#### [WHAT TO DO]
Each line of the listing where "computer" appears should be reported.
--
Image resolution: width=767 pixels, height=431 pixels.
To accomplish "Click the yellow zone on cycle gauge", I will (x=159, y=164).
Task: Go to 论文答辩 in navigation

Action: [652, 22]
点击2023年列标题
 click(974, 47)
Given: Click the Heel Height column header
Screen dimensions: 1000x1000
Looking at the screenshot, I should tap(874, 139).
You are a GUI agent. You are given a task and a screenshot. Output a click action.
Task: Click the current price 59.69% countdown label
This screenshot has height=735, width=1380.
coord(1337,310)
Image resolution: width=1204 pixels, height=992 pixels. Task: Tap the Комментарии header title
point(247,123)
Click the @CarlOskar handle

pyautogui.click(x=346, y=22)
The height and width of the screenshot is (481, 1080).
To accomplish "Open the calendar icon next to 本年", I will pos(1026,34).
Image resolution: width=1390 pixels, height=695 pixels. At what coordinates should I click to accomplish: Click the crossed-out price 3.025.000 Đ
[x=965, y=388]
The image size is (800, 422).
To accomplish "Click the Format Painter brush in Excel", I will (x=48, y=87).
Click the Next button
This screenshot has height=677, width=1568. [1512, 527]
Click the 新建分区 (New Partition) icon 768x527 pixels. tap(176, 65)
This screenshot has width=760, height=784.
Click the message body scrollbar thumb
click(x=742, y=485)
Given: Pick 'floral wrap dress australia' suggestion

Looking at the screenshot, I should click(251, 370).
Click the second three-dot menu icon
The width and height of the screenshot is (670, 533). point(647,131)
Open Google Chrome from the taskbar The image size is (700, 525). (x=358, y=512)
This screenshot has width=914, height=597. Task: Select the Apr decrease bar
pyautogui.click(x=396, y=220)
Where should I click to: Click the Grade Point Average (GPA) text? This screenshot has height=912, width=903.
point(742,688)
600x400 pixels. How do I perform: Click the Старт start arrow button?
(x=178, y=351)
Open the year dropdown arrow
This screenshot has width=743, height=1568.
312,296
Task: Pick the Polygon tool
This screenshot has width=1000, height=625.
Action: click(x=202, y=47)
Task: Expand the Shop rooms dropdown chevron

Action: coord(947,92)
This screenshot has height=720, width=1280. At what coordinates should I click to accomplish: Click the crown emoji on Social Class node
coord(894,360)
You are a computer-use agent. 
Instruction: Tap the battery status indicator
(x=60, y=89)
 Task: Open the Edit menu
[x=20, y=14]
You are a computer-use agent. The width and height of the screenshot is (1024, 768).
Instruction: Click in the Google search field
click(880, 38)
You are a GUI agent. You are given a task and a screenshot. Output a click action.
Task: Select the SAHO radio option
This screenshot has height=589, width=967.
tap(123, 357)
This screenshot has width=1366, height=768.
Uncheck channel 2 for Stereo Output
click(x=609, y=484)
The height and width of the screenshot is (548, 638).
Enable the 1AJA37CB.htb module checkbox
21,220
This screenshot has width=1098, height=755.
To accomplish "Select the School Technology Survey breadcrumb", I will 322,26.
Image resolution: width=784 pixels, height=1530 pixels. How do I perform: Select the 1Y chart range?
--
#### [YOUR RESPONSE]
You are a computer-use agent. 
You are a computer-use agent. The width and height of the screenshot is (1024, 768).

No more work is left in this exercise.